━━ Exercise inputs

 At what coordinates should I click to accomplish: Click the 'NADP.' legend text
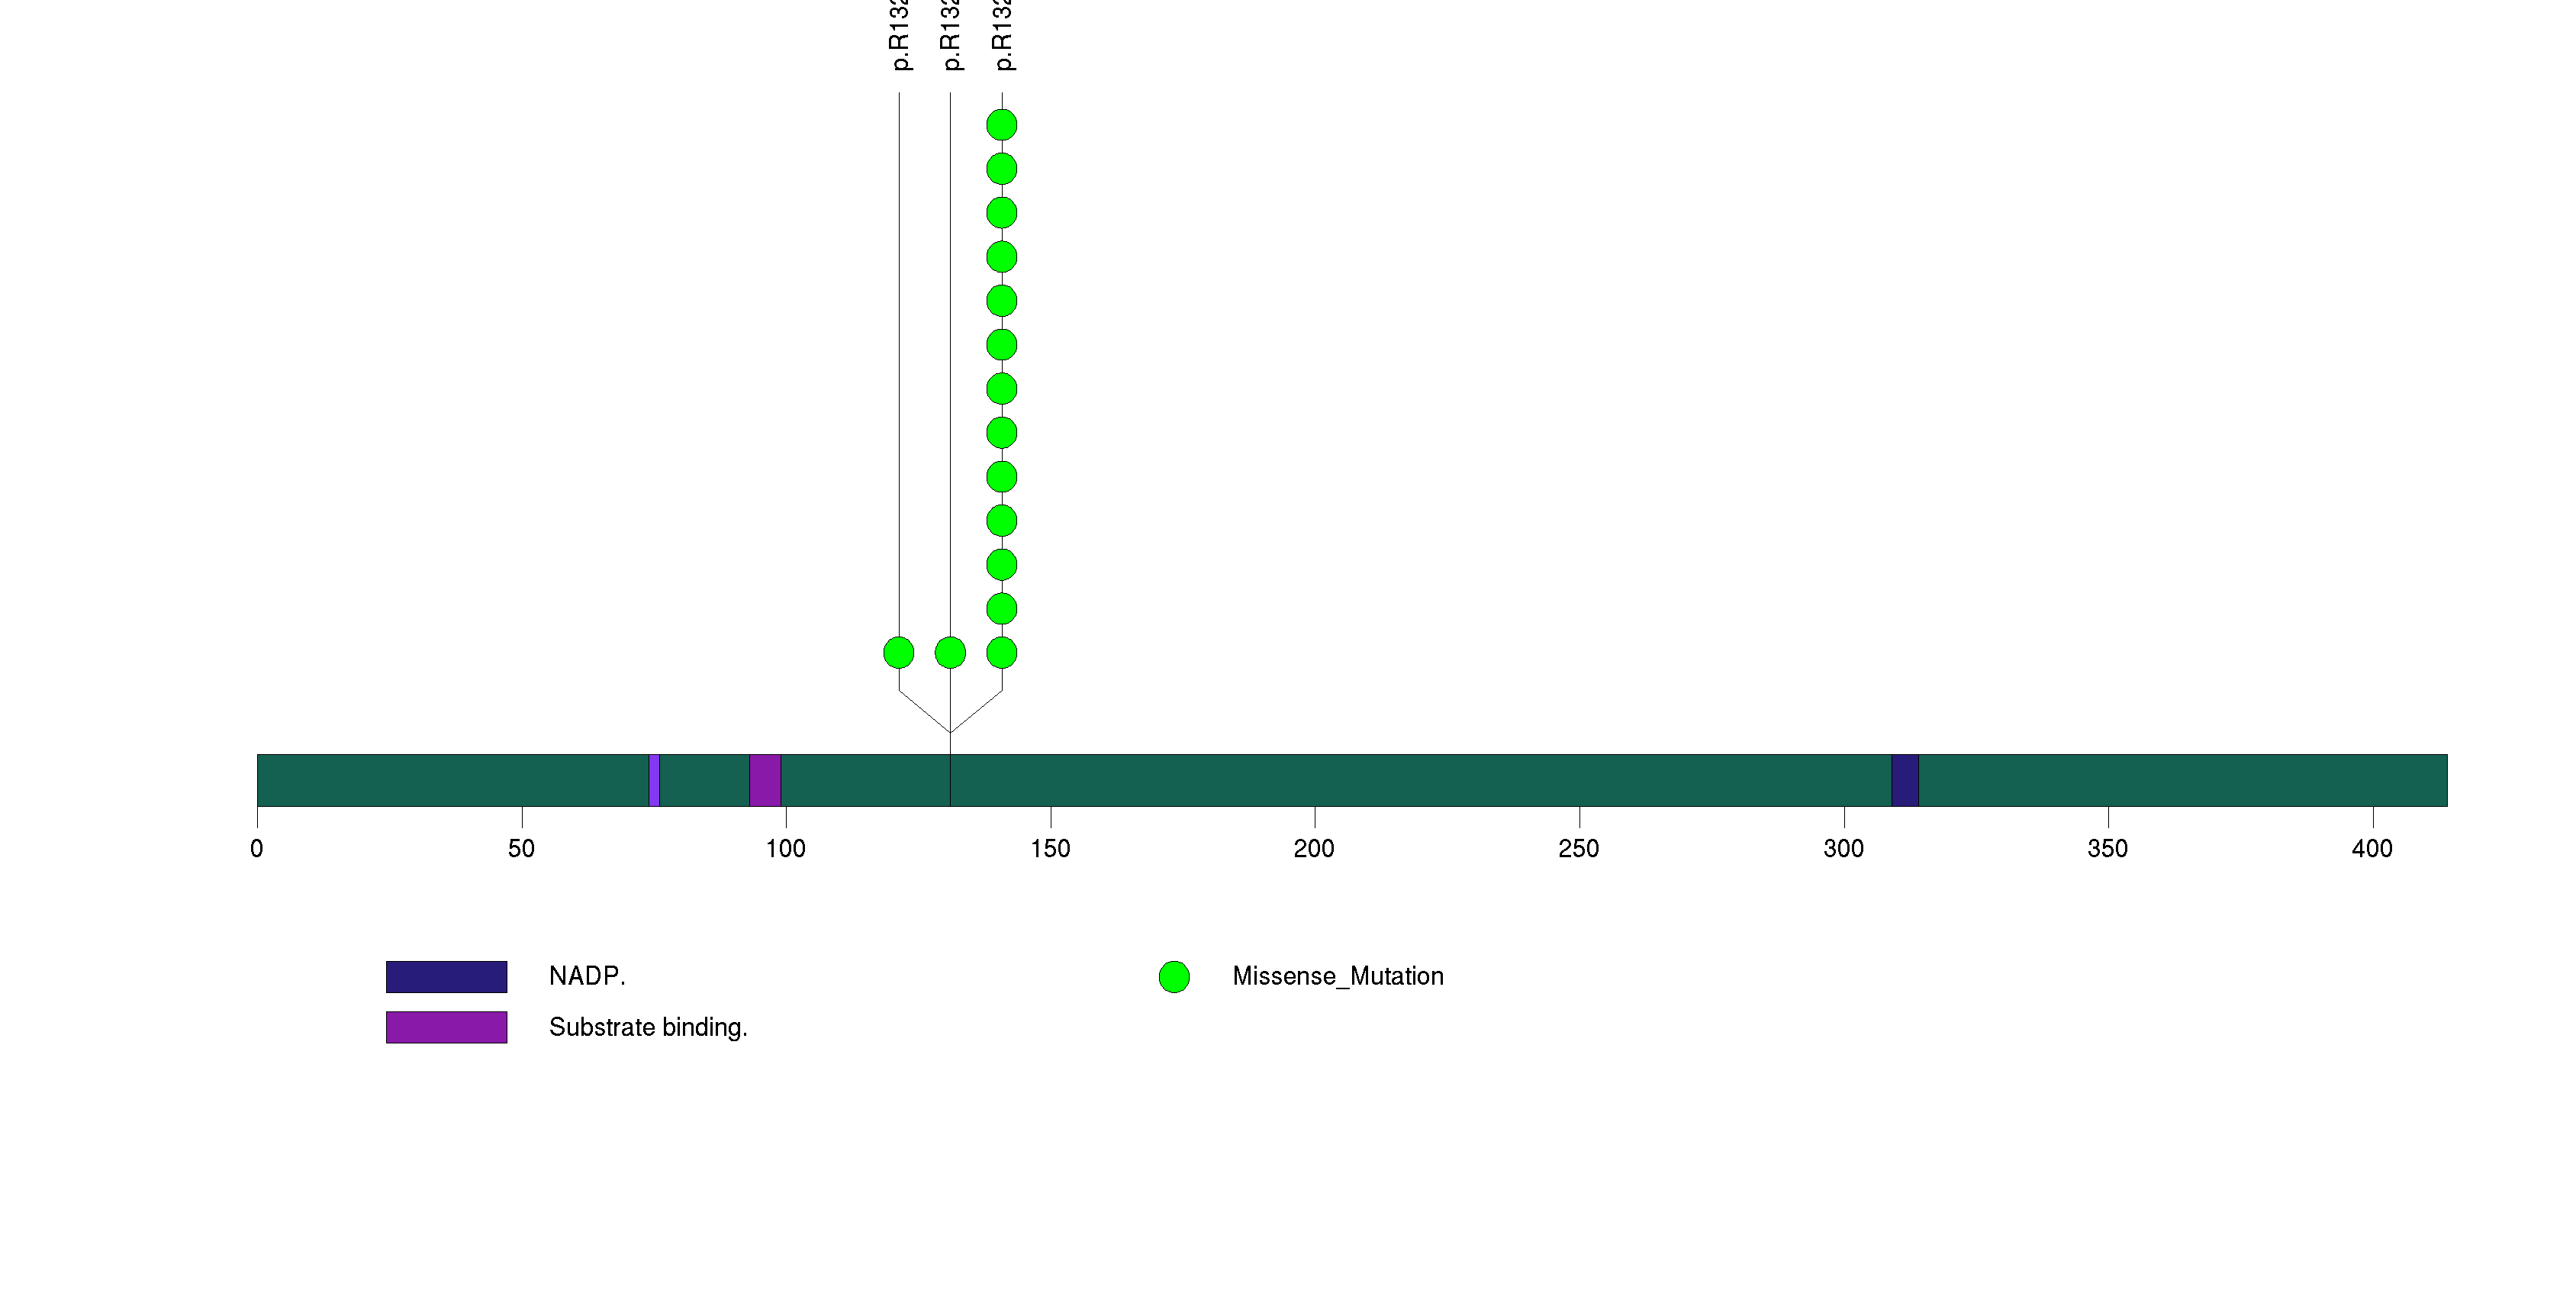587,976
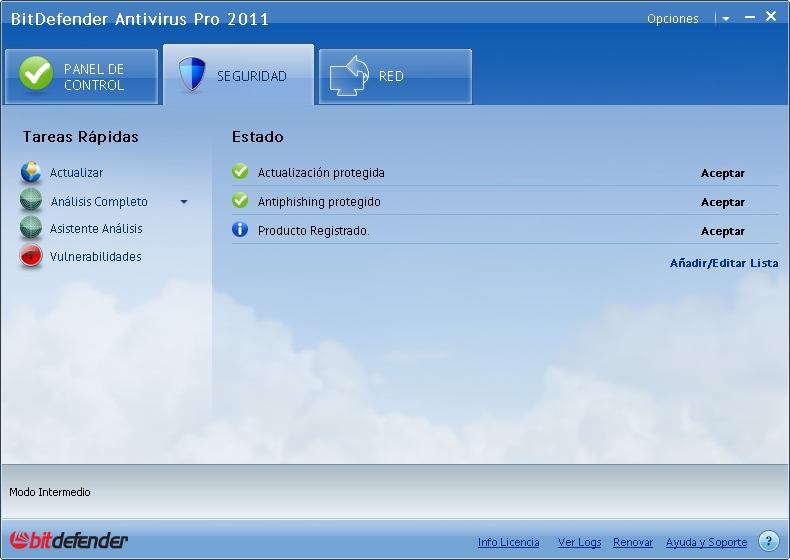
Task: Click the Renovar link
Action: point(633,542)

━━━━
━━ Exercise inputs

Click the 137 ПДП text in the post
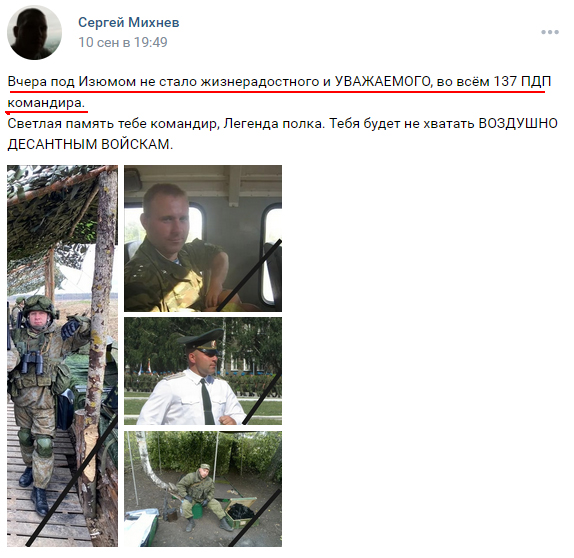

━━━━

**Task description:**
Starting at the line containing "At what coordinates" and ending at the line containing "Action: point(633,542)", swap "legend" for "label" and write those lines again with everything else unchanged. Leave the pictures out.

**Written response:**
 At what coordinates should I click to accomplish: Click the 'NADP.' label text
587,976
Task: Click the Renovar link
Action: point(633,542)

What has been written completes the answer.